:: EXERCISE REQUIREMENTS ::
Word for word, restate the lines that run from the line containing "Jerry Henry (533, 338)" to the last line of the records below.

Stored items
● ● ●

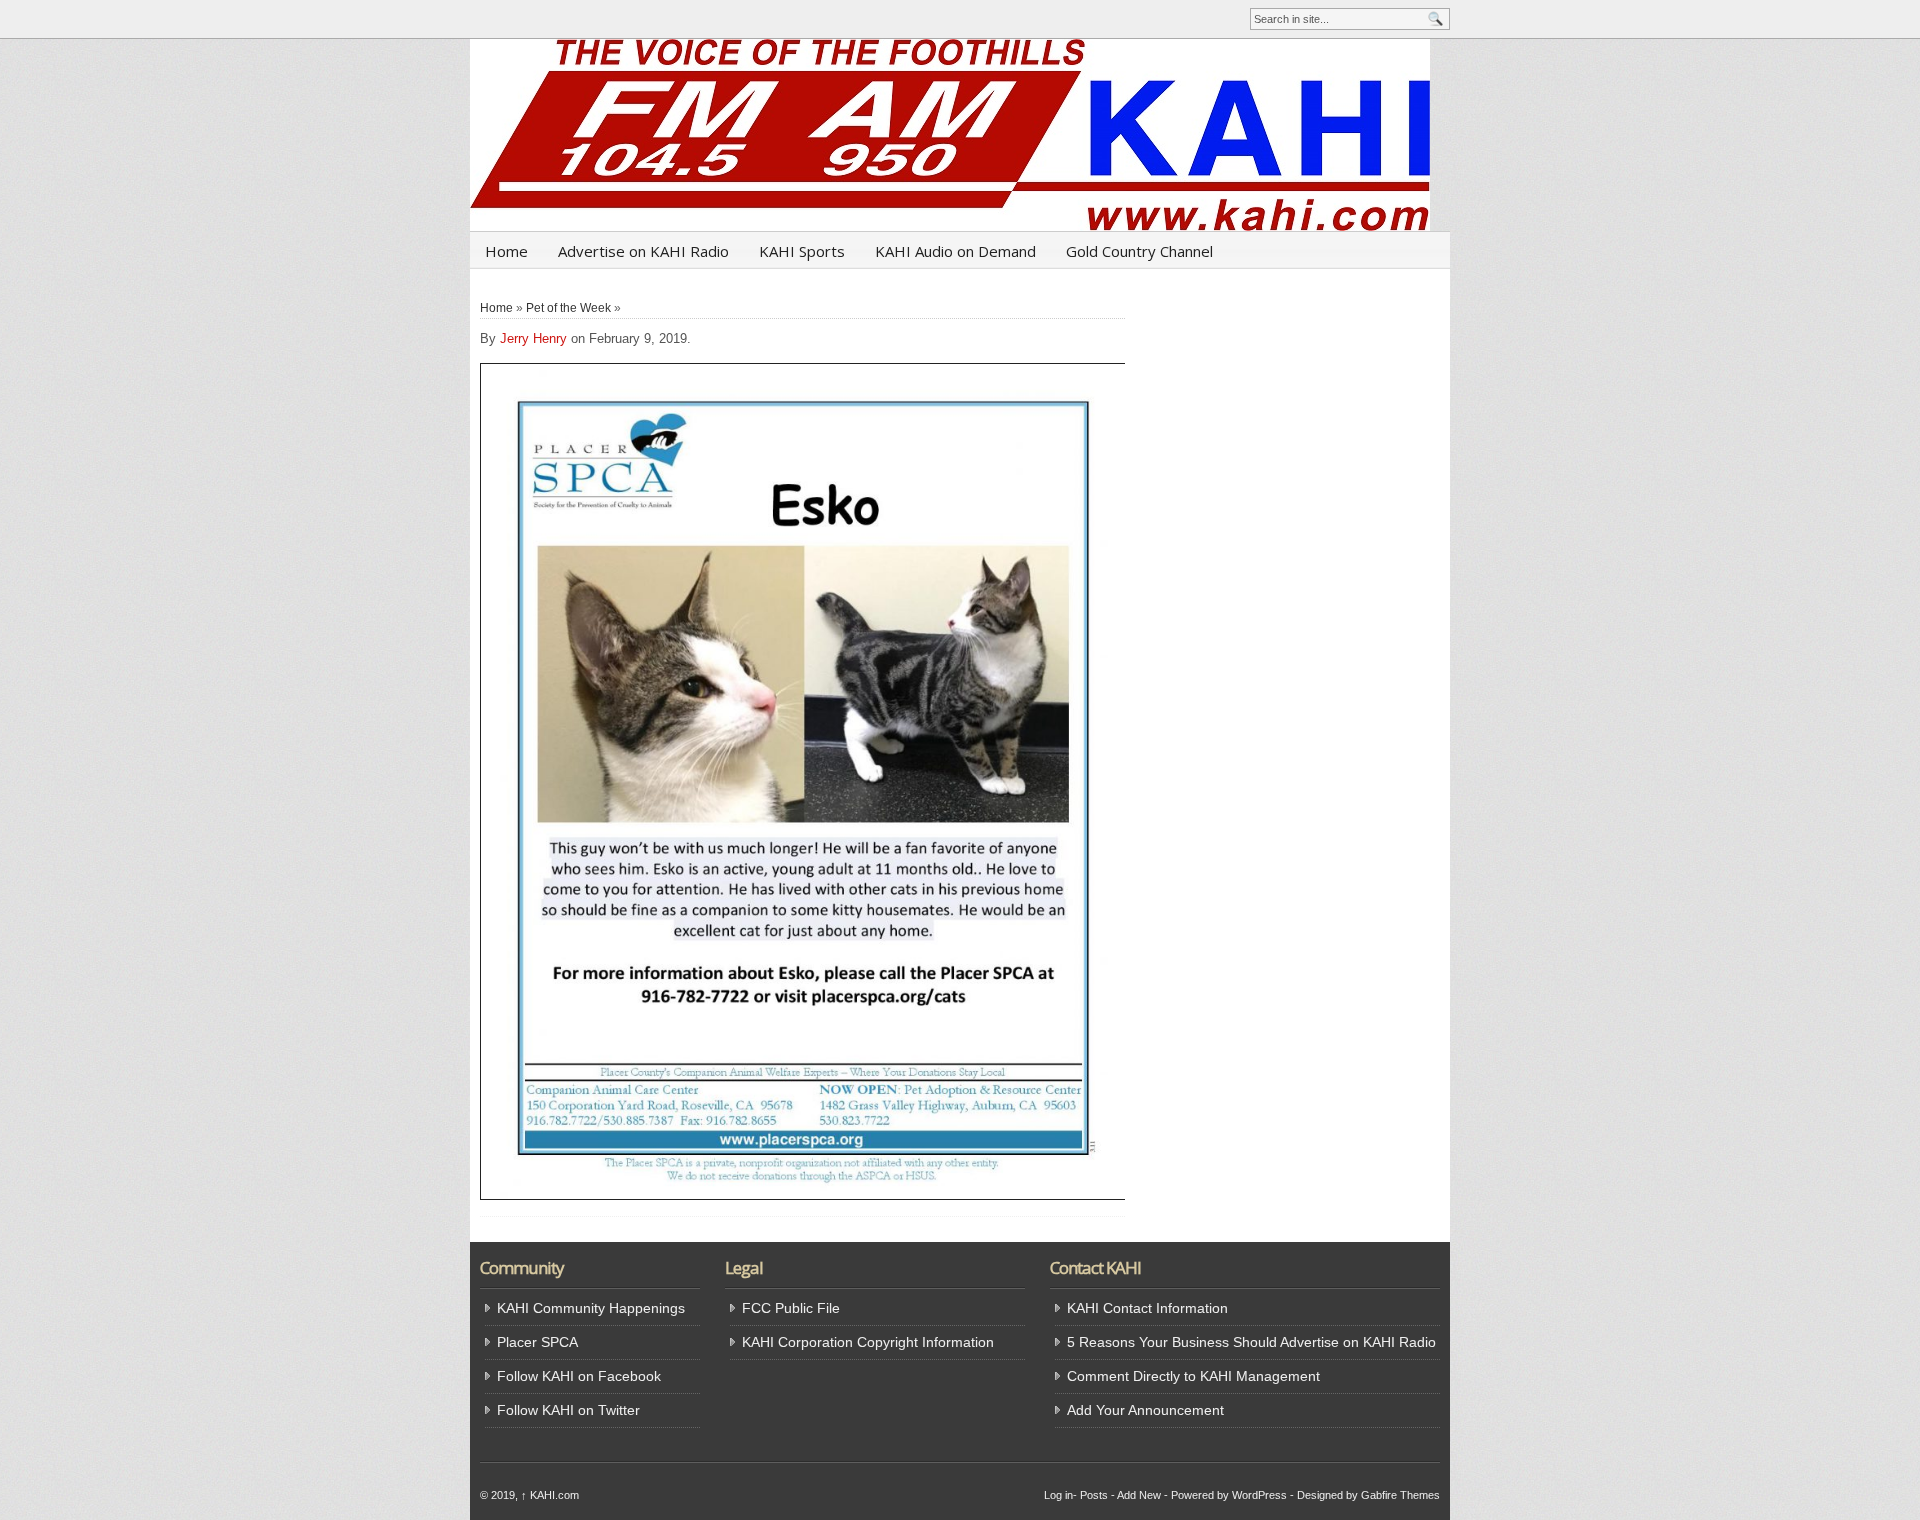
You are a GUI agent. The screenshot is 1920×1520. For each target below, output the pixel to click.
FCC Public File (791, 1308)
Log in (1058, 1495)
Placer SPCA (537, 1342)
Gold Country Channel (1139, 251)
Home (506, 251)
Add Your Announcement (1145, 1410)
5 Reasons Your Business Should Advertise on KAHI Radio (1251, 1342)
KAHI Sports (802, 251)
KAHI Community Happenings (591, 1308)
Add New (1139, 1495)
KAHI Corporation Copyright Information (868, 1342)
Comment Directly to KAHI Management (1193, 1376)
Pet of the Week (568, 308)
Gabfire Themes (1400, 1495)
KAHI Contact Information (1147, 1308)
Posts (1094, 1495)
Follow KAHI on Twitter (568, 1410)
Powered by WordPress (1229, 1495)
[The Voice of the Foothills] (960, 135)
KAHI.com (550, 1495)
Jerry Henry (533, 338)
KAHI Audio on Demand (955, 251)
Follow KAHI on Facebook (579, 1376)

● ● ●

:: ANSWER ::
Jerry Henry (533, 338)
KAHI Audio on Demand (955, 251)
Follow KAHI on Facebook (579, 1376)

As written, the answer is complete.